His third point reads thus. “QE poses risks for central-bank independence. The committee looked closely at the relationship between QE and the public finances. QE has made it easier for governments to finance exceptionally large budget deficits in the extraordinary circumstances of Covid-19. But when the central banks reduce this support, will they come under pressure to help finance ongoing budget deficits or to keep short-term interest rates close to zero? It’s possible they will. Central banks today operate in a more difficult political environment than 20 years ago.”

Now why exactly has QE made it “easier for governments to finance large deficits”? Of course if the relevant central bank is in thrall to politicians who aren’t too bothered about inflation, then clearly there’s a problem. But that’s a problem that often arises even in the absence of QE!  I.e. a central bank can always be pressured (and indeed central banks often are pressured by politicians) into not doing anything about the inflationary effect of an excessive deficit. Donald Trump tried that trick.

Again, Mervy King and his fellow doddering Nobel Lordships seem incapable of distinguishing between problems which are SPECIFIC to QE, and problems which are of a more general nature and which can and/or do arise ANYWAY.

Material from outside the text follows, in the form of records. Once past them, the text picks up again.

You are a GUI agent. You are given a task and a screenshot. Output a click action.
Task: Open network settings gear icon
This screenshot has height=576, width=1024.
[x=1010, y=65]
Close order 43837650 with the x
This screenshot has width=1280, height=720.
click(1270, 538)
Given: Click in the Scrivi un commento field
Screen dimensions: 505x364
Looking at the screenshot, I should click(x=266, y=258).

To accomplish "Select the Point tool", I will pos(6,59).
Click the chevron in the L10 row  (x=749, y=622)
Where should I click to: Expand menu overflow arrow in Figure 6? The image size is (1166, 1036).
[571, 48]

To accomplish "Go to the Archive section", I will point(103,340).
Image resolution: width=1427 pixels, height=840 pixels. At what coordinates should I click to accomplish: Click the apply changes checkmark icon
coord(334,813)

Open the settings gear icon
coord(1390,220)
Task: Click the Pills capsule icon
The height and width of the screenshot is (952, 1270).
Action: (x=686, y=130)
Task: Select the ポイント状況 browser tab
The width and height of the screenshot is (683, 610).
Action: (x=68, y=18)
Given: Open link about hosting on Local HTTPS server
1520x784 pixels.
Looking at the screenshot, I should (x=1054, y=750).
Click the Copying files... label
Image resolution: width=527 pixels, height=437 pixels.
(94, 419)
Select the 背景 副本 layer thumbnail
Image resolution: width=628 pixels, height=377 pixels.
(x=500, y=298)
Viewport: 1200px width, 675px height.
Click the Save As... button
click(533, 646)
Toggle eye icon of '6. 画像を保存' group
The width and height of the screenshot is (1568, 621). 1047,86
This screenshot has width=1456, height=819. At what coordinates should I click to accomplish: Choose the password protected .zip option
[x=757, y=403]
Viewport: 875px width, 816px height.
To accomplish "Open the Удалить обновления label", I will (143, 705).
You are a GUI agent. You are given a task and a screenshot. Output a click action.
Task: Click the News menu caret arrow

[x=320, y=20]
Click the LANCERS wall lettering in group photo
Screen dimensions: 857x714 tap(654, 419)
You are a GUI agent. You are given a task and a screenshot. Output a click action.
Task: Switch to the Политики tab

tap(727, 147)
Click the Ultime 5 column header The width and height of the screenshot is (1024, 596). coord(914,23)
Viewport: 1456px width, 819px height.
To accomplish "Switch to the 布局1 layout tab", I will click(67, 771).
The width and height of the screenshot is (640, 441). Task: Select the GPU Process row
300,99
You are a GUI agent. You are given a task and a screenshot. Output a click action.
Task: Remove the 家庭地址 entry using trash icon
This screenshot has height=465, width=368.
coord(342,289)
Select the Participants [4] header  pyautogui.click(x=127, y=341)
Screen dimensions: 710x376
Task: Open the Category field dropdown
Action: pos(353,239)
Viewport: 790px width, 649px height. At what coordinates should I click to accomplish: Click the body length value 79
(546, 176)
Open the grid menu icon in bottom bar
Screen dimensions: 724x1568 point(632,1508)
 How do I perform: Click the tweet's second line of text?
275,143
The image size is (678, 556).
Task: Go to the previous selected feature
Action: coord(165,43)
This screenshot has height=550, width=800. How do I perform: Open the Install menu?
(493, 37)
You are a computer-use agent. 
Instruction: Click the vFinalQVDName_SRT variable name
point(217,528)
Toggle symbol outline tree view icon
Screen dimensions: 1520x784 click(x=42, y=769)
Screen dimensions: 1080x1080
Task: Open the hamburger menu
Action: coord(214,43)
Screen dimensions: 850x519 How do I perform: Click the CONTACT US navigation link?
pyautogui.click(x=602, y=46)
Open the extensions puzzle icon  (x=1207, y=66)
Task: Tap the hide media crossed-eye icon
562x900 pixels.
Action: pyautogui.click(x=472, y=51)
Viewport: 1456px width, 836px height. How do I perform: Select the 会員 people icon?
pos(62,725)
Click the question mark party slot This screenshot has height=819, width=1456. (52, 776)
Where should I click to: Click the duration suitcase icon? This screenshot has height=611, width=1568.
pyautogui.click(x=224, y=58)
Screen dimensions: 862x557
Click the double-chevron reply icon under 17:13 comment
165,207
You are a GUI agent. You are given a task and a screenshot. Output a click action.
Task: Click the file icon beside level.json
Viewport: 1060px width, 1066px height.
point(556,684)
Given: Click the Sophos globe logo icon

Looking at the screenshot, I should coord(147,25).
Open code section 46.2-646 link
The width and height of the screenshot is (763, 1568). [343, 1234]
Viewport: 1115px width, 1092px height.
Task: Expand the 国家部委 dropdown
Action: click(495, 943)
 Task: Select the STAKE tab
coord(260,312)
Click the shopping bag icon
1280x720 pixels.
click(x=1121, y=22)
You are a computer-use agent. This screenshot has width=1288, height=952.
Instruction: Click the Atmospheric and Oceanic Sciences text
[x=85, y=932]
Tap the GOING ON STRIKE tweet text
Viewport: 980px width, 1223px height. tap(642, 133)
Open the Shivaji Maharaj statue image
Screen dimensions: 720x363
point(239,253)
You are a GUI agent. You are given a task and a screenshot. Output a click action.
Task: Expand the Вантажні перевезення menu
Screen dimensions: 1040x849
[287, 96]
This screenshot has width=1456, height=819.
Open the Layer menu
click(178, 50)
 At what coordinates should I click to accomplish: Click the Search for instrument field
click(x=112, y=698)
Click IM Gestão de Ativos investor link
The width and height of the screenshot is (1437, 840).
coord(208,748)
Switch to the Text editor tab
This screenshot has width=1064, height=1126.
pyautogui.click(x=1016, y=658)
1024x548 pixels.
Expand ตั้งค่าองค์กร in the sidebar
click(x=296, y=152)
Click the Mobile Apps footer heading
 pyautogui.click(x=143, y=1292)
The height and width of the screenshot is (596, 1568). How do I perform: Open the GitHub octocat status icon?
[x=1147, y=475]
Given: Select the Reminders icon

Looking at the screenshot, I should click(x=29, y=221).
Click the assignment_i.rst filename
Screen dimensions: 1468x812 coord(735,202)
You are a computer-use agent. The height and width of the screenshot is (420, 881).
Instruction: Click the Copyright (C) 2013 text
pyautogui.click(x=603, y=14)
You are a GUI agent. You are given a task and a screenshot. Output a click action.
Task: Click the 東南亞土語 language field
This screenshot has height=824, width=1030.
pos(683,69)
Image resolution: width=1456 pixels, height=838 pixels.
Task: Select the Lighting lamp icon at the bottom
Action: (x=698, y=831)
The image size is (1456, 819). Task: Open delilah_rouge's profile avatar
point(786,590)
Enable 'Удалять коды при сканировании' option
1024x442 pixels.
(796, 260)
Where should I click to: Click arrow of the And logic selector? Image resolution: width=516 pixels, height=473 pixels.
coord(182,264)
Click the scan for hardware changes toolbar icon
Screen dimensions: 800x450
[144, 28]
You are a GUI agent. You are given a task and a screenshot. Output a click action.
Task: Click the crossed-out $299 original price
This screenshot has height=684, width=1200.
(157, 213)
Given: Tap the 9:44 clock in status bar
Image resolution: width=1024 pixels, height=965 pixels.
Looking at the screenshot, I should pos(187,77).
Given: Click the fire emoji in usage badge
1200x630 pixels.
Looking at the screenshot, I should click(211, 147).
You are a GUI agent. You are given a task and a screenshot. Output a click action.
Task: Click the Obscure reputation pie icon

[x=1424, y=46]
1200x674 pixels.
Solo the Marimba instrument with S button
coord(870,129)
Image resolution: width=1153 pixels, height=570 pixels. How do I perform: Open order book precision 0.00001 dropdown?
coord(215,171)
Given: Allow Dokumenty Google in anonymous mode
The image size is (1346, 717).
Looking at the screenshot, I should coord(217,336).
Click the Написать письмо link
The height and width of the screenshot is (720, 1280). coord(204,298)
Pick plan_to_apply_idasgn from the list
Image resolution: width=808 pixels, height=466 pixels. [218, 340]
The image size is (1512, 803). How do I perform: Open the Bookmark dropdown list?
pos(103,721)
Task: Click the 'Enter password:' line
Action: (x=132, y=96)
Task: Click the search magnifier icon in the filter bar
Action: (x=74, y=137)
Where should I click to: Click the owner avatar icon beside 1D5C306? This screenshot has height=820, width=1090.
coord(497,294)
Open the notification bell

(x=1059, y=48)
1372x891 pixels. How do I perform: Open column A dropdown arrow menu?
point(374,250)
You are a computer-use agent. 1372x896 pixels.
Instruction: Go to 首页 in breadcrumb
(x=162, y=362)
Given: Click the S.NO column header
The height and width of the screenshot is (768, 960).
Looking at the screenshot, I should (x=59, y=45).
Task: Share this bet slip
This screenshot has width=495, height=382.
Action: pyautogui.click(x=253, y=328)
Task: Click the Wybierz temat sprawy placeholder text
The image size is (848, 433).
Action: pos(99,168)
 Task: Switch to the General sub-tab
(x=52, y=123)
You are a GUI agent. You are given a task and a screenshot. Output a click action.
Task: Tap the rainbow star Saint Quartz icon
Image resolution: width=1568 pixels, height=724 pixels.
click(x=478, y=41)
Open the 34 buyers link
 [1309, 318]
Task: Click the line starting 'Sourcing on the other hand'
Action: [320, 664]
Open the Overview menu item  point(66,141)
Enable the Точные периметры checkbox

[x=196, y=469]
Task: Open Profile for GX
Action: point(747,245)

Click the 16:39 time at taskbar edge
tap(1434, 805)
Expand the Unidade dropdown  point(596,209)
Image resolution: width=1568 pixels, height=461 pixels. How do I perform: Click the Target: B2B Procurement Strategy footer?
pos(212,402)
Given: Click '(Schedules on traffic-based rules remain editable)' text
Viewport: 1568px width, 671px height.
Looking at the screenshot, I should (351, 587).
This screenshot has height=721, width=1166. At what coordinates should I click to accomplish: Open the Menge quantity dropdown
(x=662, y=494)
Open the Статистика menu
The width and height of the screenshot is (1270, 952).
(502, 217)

And their fourth point starts thus: “. QE tends to be deployed in response to bad news, but isn’t reversed when the bad news ends. As a result, the stock of bonds held by central banks ratchets up…”.

Now wait a moment: QE was only implemented for the first time between five and ten years ago, so how can anyone make generalisations about it along the lines that it tends not to be reversed? I.e. if there were instances in say the 1960s, 70s, 80s or 90s of it not being reversed, then that generalisation might be valid. But there were no such instances!

Moreover, if a central bank thought there was a clear need to damp down what it saw as excess demand and excess inflation, then the first step would be to reverse QE, i.e. sell debt back in to the market and mop up excess money.  But central banks just at the moment (rightly or wrongly) do not think there is excess demand and inflation, so they aren’t doing that.

That’s what explains the lack (so far) of any “QE reversal”, not the fact that there is some sort of reluctance on the part of central banks to ever reverse QE.


While Mervyn King has produced some worthwhile material in the past, he seems to have gone a bit soft in the head in recent years, as I’ve noted before on this blog. Looks like Danny Blanchflower’s opinion on Mervyn King isn't wholly inaccurate.